Las costas de la acusación particular serán satisfechas en igual proporción que se ha fijado para cada uno de los condenados en la sentencia de instancia.
VIGESIMOSEXTO .- Todas las adhesiones a los distintos recursos deben ser rechazadas ya que lo fueron los recursos; así la adhesión de Luisa a los recursoS formulados por Jenaro , Melchor , Lorenza y Ruperto y por Alonso ; la adhesión de Bernardo y Alonso a los referidos de Luisa y el de Jenaro y otro; la adhesión de Melchor y otros a los recursos de Luisa y de Alonso .
VIGESIMOSEPTIMO .- Las costas causadas en los recursos y adhesiones se declaran de oficio.

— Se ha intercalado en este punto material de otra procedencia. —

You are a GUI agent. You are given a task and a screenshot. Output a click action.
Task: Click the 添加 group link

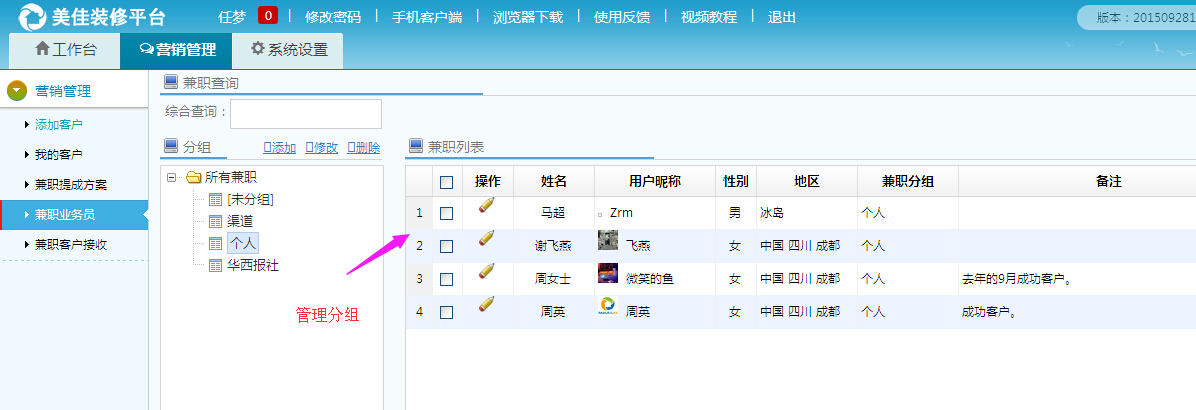[279, 148]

VISTOS los artículos citados y demás de general y pertinente aplicación.
Fallo
Que estimando parcialmente el recurso de apelación formulado por la defensa de los agentes y desestimando los restantes recursos y adhesiones , revocamos dicha sentencia en el sentido de imponer a los acusados las costas de la acusación particular en las proporciones establecidas para la instancia, manteniéndose los restantes pronunciamientos , y con declaración de oficio de las costas de los recursos y adhesiones.
Contra la presente resolución no cabe recurso ordinario alguno.
Devuélvanse los autos originales al Juzgado de su procedencia, con testimonio de esta Sentencia para su co no cimiento y cumplimiento.
Así por esta nuestra Sentencia, lo pronunciamos, mandamos y firmamos.
PUBLICACIÓN . : Leída y publicada que fue en el día de hoy, que es el de su fecha, la anterior sentencia por el Magistrado Ponente al estar celebrando audiencia Pública la Sección Segunda de esta Audiencia Provincial.; de lo que doy fe.